HAproxy is a great tool that we all know and love.(Well, in case you don’t…go here!).
It is, however, surprising how, even basic features, are not default.
In particular, today I stumbled upon the configuration for HAproxy for dynamic DNS resolution.
In most cloud environments, nodes are coming and going all the time, and this happens while we rely on DNS for things like nodes and service discovery. If we deploy HAproxy as a forwarder towards an address defined as FQDN (instead of IP address), the default behavior is somewhat unsatisfying. The software will cache the initial DNS resolution and will never attempt at resolving it. I understand the reasoning behind this but it very inconvenient.
Worst than that, if the FQDN defined in the configuration is not available at startup time, HAproxy will fail to start, returning an error: “could not resolve address.” This can be common if, for example, you’re deploying your whole infrastructure as Terraform files and include the proxy in them, where part of your system is ready but not all of it. On top of this, the documentation on the subject is a bit convoluted.

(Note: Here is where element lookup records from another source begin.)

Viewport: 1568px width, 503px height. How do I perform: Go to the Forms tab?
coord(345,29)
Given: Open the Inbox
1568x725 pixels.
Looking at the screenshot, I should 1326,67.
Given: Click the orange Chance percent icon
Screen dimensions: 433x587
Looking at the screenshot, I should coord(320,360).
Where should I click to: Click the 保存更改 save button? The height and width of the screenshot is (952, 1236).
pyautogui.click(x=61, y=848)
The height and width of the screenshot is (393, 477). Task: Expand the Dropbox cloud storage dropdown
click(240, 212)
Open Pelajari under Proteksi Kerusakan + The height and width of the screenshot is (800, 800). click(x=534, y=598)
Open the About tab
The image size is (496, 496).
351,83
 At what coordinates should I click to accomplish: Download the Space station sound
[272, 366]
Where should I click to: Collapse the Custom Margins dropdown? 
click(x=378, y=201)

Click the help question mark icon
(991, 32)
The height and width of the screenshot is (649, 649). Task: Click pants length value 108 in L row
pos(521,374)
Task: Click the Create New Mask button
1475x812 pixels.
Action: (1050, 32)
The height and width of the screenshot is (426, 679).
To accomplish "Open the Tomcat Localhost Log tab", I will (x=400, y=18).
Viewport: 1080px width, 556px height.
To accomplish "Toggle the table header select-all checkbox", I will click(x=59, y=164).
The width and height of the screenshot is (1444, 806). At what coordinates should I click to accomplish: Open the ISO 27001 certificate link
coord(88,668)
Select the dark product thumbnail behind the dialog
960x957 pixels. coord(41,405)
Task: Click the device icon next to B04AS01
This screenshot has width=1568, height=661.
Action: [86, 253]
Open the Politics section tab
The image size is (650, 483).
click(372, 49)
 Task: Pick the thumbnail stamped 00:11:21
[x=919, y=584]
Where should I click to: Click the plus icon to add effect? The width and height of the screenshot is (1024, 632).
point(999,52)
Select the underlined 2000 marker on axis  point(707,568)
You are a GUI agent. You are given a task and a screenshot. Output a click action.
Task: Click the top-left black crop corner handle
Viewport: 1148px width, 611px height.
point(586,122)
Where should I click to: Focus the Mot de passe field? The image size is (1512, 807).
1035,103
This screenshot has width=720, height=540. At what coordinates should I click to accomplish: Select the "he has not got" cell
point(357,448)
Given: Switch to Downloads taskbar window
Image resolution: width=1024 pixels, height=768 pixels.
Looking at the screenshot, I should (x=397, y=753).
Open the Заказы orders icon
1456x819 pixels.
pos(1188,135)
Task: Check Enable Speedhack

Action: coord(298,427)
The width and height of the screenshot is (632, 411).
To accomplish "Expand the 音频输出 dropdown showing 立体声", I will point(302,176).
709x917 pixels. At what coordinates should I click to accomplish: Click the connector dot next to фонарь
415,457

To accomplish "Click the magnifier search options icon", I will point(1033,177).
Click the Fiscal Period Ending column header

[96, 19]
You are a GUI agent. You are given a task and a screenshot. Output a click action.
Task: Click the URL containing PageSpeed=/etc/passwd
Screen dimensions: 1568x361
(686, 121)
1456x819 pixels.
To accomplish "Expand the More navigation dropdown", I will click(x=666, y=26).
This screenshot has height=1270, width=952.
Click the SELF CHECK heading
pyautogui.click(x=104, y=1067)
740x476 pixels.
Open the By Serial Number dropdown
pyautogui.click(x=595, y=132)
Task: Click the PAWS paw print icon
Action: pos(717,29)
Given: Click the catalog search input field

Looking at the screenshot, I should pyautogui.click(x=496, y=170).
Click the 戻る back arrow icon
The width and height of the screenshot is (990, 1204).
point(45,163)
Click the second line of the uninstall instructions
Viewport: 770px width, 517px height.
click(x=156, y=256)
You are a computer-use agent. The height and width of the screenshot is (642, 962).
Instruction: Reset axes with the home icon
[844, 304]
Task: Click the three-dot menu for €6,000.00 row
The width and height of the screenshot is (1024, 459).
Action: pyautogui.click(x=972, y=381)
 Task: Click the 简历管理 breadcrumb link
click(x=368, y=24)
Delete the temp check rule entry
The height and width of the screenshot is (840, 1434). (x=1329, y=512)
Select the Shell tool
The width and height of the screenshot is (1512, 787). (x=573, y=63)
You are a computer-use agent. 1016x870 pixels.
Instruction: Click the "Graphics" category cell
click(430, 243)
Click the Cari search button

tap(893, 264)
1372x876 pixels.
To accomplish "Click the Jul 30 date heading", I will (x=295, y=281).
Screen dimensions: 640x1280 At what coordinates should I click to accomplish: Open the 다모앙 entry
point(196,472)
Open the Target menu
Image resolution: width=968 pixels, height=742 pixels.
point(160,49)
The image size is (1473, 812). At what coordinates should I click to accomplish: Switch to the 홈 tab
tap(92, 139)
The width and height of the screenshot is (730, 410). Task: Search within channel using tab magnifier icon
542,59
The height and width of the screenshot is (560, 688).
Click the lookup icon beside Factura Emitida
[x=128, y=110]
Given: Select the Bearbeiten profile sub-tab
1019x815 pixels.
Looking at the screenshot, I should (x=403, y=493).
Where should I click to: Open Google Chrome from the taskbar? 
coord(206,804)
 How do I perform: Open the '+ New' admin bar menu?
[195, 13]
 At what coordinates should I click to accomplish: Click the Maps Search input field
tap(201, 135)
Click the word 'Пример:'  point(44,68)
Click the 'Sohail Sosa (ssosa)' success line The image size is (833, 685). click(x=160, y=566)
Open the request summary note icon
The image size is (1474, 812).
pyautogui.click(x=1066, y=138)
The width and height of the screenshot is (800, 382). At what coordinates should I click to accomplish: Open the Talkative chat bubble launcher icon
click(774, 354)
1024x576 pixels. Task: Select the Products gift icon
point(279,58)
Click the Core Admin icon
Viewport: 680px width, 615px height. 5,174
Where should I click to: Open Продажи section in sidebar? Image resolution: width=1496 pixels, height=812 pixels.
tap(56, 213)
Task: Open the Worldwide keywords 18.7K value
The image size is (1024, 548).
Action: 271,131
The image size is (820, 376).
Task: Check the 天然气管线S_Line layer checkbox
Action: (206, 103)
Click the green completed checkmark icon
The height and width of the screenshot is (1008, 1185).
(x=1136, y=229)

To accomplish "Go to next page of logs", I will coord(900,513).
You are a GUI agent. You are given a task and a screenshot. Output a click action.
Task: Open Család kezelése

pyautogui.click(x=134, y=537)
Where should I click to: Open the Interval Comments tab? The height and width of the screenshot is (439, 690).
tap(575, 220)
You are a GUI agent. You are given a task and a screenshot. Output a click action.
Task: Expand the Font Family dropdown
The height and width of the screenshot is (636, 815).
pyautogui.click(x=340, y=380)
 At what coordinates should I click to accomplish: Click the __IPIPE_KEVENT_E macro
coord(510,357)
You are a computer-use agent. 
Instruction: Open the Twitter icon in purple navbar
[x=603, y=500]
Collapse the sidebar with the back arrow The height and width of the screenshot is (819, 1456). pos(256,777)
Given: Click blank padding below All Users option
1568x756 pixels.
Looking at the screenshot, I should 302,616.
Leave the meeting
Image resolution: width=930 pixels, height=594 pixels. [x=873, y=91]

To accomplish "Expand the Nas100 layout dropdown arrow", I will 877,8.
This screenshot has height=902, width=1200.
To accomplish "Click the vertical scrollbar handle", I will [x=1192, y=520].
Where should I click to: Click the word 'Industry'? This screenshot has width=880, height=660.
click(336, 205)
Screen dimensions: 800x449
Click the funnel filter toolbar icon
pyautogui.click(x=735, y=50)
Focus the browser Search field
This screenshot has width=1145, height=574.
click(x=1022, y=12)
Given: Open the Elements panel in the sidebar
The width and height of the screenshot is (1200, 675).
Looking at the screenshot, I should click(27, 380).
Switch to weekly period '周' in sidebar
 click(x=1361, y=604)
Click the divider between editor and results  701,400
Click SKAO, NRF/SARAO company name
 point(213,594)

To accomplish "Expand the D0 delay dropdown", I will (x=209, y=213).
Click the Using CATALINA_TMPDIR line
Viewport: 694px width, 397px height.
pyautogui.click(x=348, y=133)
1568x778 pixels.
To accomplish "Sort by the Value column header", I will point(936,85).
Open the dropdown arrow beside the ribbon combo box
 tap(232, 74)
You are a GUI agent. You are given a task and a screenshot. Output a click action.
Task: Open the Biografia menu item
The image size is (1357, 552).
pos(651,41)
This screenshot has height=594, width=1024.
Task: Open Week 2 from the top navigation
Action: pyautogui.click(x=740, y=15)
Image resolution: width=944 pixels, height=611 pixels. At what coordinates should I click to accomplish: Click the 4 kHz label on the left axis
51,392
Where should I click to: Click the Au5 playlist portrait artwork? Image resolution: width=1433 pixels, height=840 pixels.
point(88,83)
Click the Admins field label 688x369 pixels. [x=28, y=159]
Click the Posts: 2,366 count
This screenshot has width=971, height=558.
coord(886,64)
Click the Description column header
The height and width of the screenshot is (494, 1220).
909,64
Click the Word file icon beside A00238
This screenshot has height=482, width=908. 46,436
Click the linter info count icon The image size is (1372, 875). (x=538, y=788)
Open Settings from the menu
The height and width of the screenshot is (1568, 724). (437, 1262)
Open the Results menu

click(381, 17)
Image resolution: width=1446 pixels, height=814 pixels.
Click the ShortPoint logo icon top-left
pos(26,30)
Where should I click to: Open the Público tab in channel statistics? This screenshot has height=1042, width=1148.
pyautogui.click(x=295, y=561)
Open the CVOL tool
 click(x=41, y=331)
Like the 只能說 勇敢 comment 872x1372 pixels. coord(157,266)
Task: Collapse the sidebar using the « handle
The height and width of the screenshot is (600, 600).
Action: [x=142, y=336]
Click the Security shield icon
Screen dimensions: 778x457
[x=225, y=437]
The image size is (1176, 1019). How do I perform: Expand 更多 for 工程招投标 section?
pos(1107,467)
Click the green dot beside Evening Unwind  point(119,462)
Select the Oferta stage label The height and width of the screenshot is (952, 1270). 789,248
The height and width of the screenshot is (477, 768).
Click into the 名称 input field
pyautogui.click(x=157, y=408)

However, it is straightforward to configure your way out of it:. You need to stop checking the DNS at configuration time and to only do it at run-time ( >1.6 ). To achieve this, you need to edit the configuration file (haproxy.cfg) :
A) Defining the resolvers in the defaults:
resolvers dnsserver nameserver opendns 208.067.200.200:53 hold valid 1s
B) Disabling the check at configuration time:
defaults default-server init-addr none
C) Setting the server in the backend section to use its own resolver and enabling the health-check for it:
server site example.com:80 resolvers dnsserver check
At this point, Haproxy will behave as expected.